The US internet company this week sold its 1 per cent stake in Alibaba.com, the online platform for trade between companies, for about $150m.
The change of heart underscores to what extent foreign companies remain locked out of China, the world’s largest internet market by users, as the country remains determined to develop the internet on its own terms.
China would have been a natural target for Yahoo. The company has experimented there for years, and Carol Bartz, who took over as chief executive in January, has made international expansion a high priority, especially in countries where internet penetration still has a long way to go.
But the experience of Google in particular appears to have chilled Yahoo’s ambition.
After struggling for years with having its global website blocked in China, Google established a local business in 2006. Since then, its market share has risen to more than 20 per cent, but remained behind Baidu, the local online search leader which holds more than 60 per cent.
This year, the Chinese government began its fiercest crackdown on Google since the establishment of its local website, criticising the company for allowing pornographic content among its search results and ordering it, by way of a punishment, to disable certain functions that are critical to drawing user traffic. The site was blocked for a period, and YouTube, Google’s video-sharing website, has been unavailable in China since March.
“This shows us that things are not getting better in China for foreign internet companies, and that there is no level playing field emerging, not even for Google,” said a senior executive at Yahoo.
After a tough start in China, Yahoo in 2006 handed its business over to Alibaba, the parent of Alibaba.com, in return for a 39 per cent stake in the Chinese e-commerce company.
Yahoo had hoped it would go on to gain more influence in China.“Jerry [Yang, Yahoo’s founder and former CEO] took the view that we may take more shares and come back. But that’s over now,” the senior executive said.
Since the 2006 deal, Yahoo China’s market share has slid from about 20 per cent to 6 per cent, according to Analysys, a Beijing-based internet research company.

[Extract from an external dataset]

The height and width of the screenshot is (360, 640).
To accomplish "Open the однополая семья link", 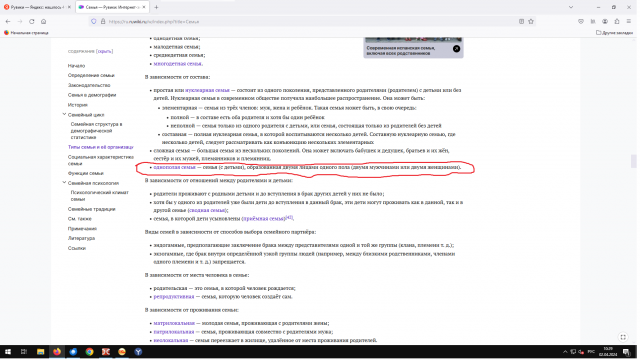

Yahoo executives said that when Ms Bartz took control, she was “very unhappy” about Alibaba’s failure to run Yahoo China more successfully than Yahoo had.
“As a new CEO, she had to take a look at how the brand was doing in all the major markets. And it’s no secret that the Yahoo brand is not doing well in China,” the executive said.
In her first month as chief executive, she committed to investing significant money in countries where internet growth is expected to rise, even though it is trimming costs in other markets. Yahoo’s largest acquisition this year was of the Arabic-language portal Maktoob in August, in a deal valued by experts at $75m.
Ms Bartz is no fan of joint ventures and minority investments in general, according to company insiders, and so looked at the possibility of making a new effort in China and a break with Alibaba. But the risks of a solo initiative appeared too high in Google’s wake, one said.
“Looking at Google, we realised that being invested in Alibaba is the only thing we can do in China,” the person said. Another Yahoo executive said: “Carol felt strongly that Yahoo is much better off not to directly operate in China.”
Cutting ties with Alibaba therefore appears to have been ruled out for the foreseeable future. There is no public market for the parent company’s stock, the tax consequences of a sale would be painful, and an exit would require approval from other parties, including other Alibaba group investors.
Yahoo has resigned itself to watching China from the sidelines.